> _Article_
════════════════

A Canadian perspective :Excepted from Legion Magazine article: July 8,2020 Rise in military contracting hides human, monetary costs by Stephen J. Thorne

Canada’s military contracting is generally limited to food and technical services, consultants and translators, though it hired private security firms to conduct perimeter security on its forward operating bases during latter deployments to Afghanistan, and at its embassy in Kabul.

Vice News reported in 2018 that Canadian government payments to private security firms—mercenaries, essentially—had doubled under the government of Prime Minister Justin Trudeau, numbering in the millions of dollars.

Many are ex-Canadian soldiers working for defence contractors providing security for high-profile executives or government officials in foreign countries.

GardaWorld, a multimillion-dollar company based in Montreal, has thousands of security contractors globally, protecting everything from embassies to businesses in hostile areas and peaceful nations alike

A 2007 report by David Perry of Dalhousie University in Halifax said the Canadian military pursued private logistics services for many of the same reasons that the American military has come to increasingly rely on private military providers, namely “manpower shortages and a desire to maintain troop ceilings.”

════════════════

> _Supplied data_
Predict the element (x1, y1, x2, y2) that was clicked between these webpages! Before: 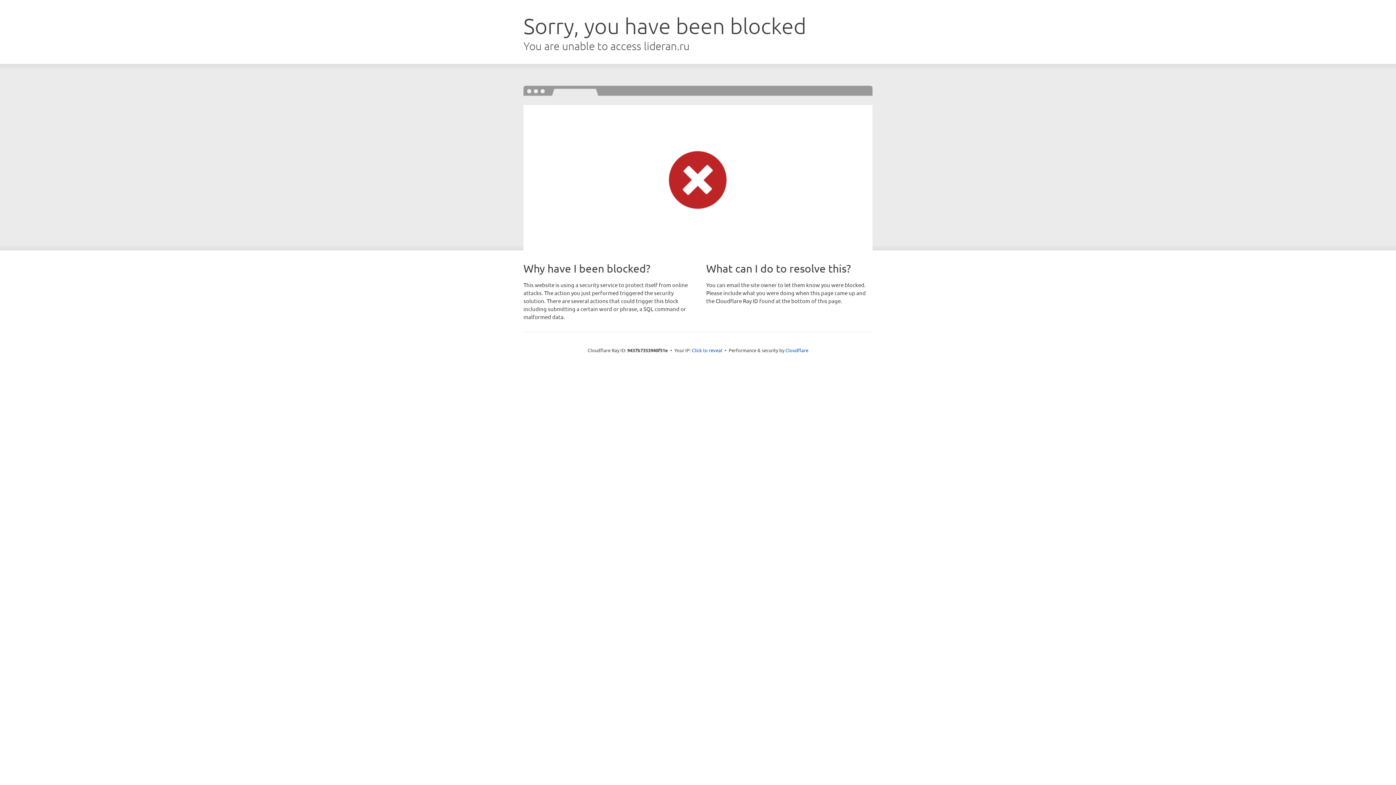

════════════════

> _Set of tasks_
1. Answer these questions about the military contracting excerpt:
(a) In the latter deployments to Afghanistan, what did Canada hire private security firms to conduct on its forward operating bases?
(b) In which city is GardaWorld based?
(c) Which university was David Perry with when he wrote the 2007 report?
2. Copy word for word the part of the military contracting excerpt from "Canada’s military contracting" up to and including "embassy in Kabul.".
The data can be left aside.

> _Solutions to the problems_
1.
(a) Perimeter security.
(b) Montreal.
(c) Dalhousie University in Halifax.

2.
Canada’s military contracting is generally limited to food and technical services, consultants and translators, though it hired private security firms to conduct perimeter security on its forward operating bases during latter deployments to Afghanistan, and at its embassy in Kabul.